(Collected data entries)
____

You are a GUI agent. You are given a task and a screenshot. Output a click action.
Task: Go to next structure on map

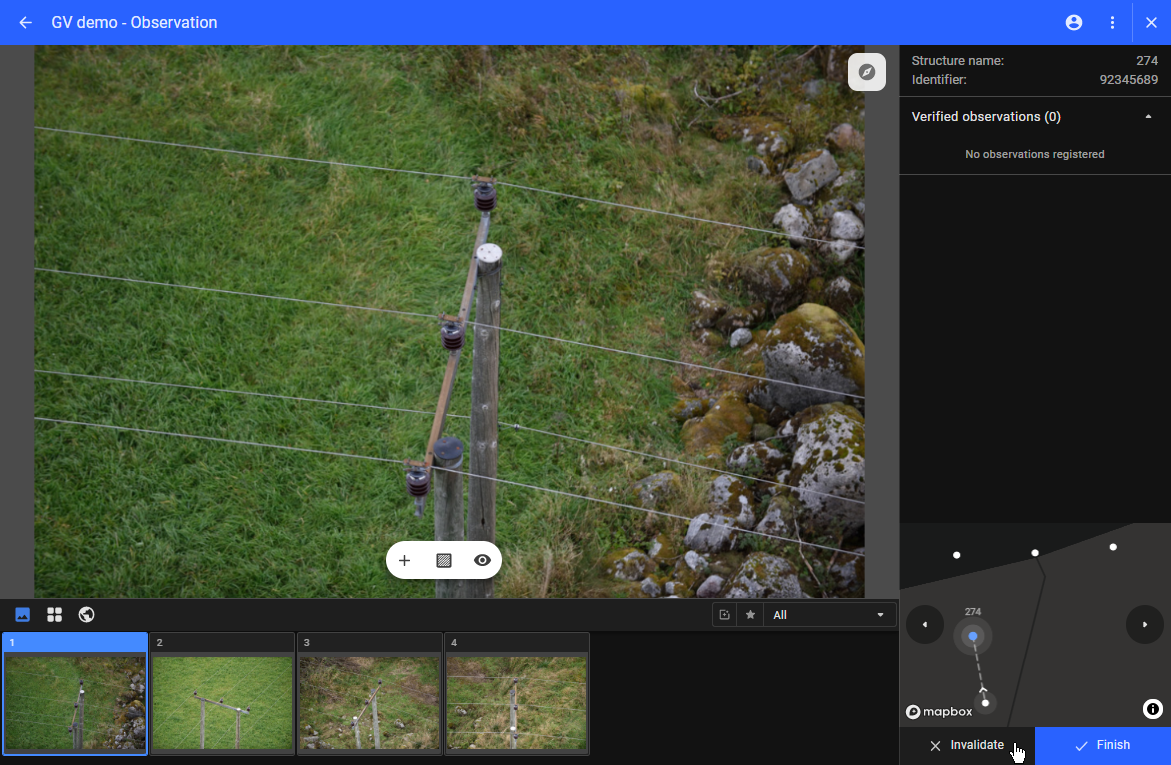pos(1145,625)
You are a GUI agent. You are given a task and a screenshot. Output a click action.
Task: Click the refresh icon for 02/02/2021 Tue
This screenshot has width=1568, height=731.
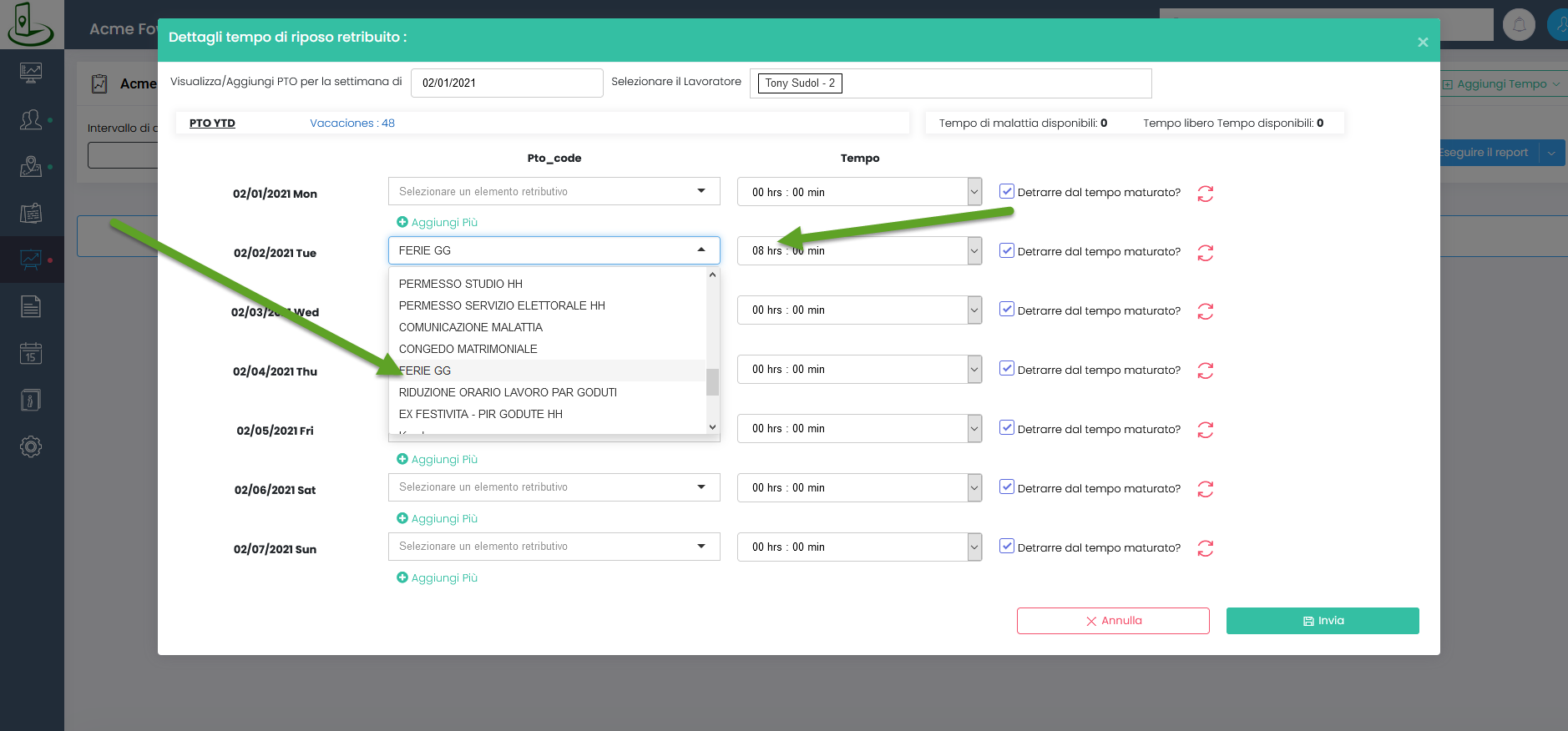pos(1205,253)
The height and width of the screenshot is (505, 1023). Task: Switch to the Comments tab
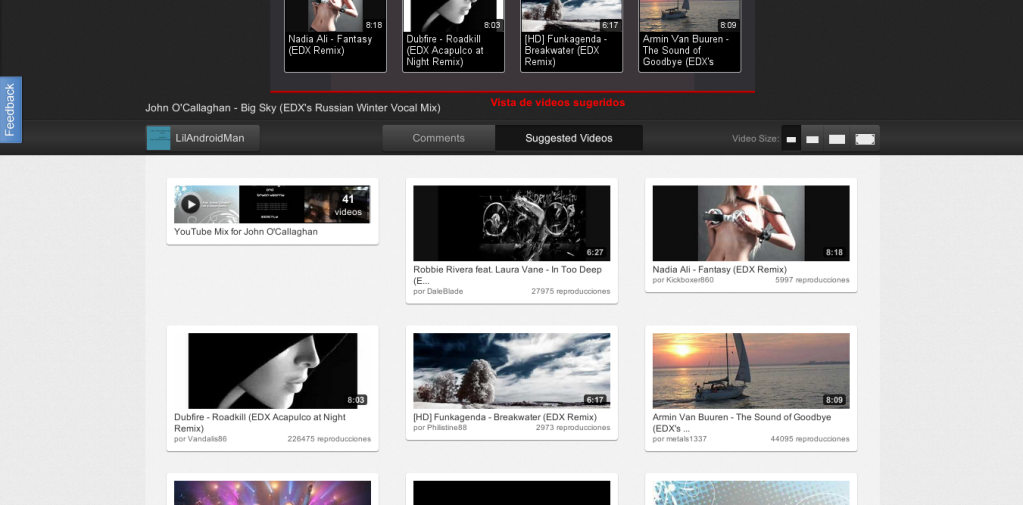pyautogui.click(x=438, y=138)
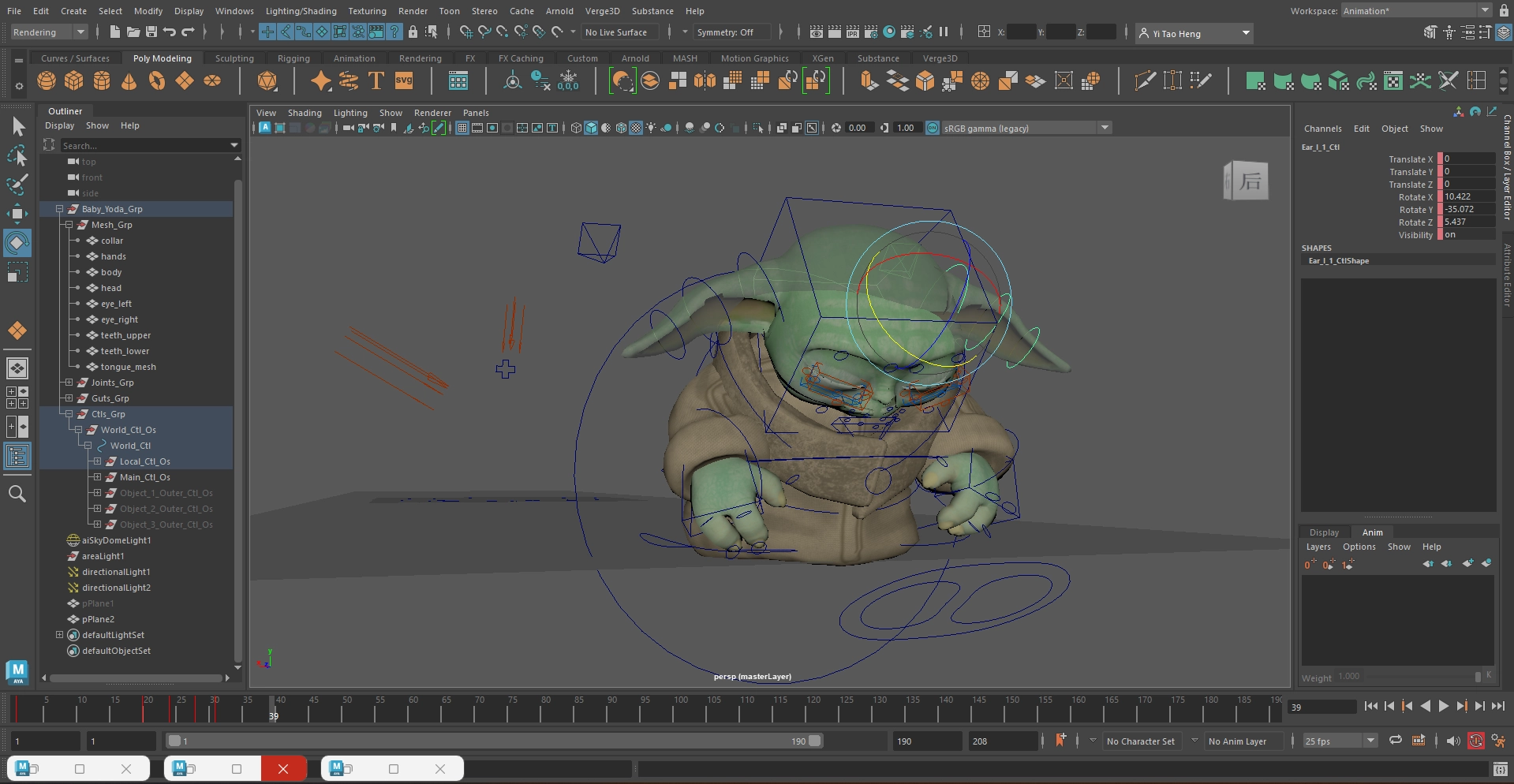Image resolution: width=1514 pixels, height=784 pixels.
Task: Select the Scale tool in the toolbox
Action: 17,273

____

For this exercise, set down exactly the lines that run from the line holding "This screenshot has width=1568, height=731." to the last line of the records above; include both end lines and omit pictures.

◆ Exercise response:
This screenshot has width=1568, height=731.
pos(1205,253)
The height and width of the screenshot is (505, 1023). Task: Switch to the Comments tab
pyautogui.click(x=438, y=138)
Image resolution: width=1514 pixels, height=784 pixels.
Task: Select the Scale tool in the toolbox
Action: 17,273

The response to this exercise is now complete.